Caroline Hatchett: How did you get into German food?
Jeremy Nolen: I grew up outside Lancaster county, in German Country. I learned from old women all the old German food. I started cooking German food at 20 or 21, working at German clubs. It was a part time thing. I always enjoyed cooking it, and there were no restaurants serving it in Philadelphia. I was just making it at my house, or going to my parents and having Oktoberfest parties. The owners [of Brauhaus Schmitz] knew a mutual friend, who recommended me. He called Doug [Hager] and said, “You should talk to Jeremy.” Another friend said the same thing. Basically, I did a tasting and now I have a partnership in the restaurants.
CH: What inspired you to pursue cooking professionally?
JN: My dad’s a chef. I grew up in the business and was in and out of kitchens. My mom would always take my sister and me to the kitchen. My dad took me on weekends at 13 to help and to spend time with him. I didn't want to be a chef. I cooked through high school. When I graduated, I went to Penn State and minored in German. I was kind of cooking, and didn't graduate. I pursued a music career, but it didn't work. I was cooking here and there, doing whatever I could. When the band broke up, I moved to Philly and started working in kitchens.
CH: What’s the toughest challenge you have had to overcome?
JN: Changing opinions and expectations of German food. People think it’s sausage and sauerkraut. We make exciting things and have vegetarian options. We’re working to dispel the myth that [German food] is bland and meat and potatoes.
CH: What is your favorite cookbook?
JN: I have over 400 cookbooks, so it’s hard, but lately it’s been Lustvoll Geniessen. It’s in German so it helps me with the language. It’s super modern German food so it really inspires me to do more and break out of the boundaries that everyone is familiar with regarding this type of cuisine.
CH: What is your favorite dish you have ever made?

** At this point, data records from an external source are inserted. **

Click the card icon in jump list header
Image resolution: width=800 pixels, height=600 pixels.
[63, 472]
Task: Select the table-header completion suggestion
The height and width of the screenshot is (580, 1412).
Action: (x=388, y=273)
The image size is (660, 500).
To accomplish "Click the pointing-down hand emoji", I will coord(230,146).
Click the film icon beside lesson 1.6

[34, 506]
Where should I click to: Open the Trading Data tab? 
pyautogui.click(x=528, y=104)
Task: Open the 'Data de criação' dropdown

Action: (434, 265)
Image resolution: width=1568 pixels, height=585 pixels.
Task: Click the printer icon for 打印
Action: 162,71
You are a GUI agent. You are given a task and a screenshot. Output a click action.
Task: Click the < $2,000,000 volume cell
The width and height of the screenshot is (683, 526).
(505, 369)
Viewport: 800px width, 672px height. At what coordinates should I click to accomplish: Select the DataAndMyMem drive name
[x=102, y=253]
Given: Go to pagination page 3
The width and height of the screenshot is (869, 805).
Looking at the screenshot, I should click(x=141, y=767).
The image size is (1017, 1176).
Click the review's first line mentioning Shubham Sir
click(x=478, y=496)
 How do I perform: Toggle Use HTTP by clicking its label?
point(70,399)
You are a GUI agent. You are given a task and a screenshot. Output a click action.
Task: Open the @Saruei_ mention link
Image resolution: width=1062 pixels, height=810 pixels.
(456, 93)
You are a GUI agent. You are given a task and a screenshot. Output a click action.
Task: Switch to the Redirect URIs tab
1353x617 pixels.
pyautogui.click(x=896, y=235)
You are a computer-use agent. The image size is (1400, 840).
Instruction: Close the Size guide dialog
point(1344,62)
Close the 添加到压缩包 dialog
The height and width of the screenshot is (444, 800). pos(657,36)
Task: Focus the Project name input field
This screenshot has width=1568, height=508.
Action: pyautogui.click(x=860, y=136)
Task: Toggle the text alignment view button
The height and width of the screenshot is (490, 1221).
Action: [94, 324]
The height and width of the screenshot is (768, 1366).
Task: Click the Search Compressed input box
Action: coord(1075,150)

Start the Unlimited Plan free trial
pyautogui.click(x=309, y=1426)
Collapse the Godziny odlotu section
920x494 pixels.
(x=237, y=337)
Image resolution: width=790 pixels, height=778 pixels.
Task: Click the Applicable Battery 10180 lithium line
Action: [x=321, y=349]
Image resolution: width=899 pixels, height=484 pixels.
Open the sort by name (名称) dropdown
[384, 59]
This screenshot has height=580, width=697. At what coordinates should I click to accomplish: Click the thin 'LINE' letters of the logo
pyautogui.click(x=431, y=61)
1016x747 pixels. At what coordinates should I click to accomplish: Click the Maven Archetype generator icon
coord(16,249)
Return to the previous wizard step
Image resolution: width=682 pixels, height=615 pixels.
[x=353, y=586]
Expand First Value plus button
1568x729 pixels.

JN: That’s pretty difficult. Lately it’s been the ramen that I made for my staff. I did a lot of research on it and it came out really well. For the restaurant, I would say our Foie Gras Liverwurst. Taking something so humble like liverwurst and using a luxury item like foie gras and having it turn into something delicious and exciting was a highlight.
CH: Where do you see yourself in five years?
Opening more places, definitely. That’s our goal. The second, [Wursthaus Schmitz
] just opened. Once that gets going, we’ll definitely move forward. We’ll get a cookbook—we’re close to signing a deal. I definitely want to get a book out on new German cooking.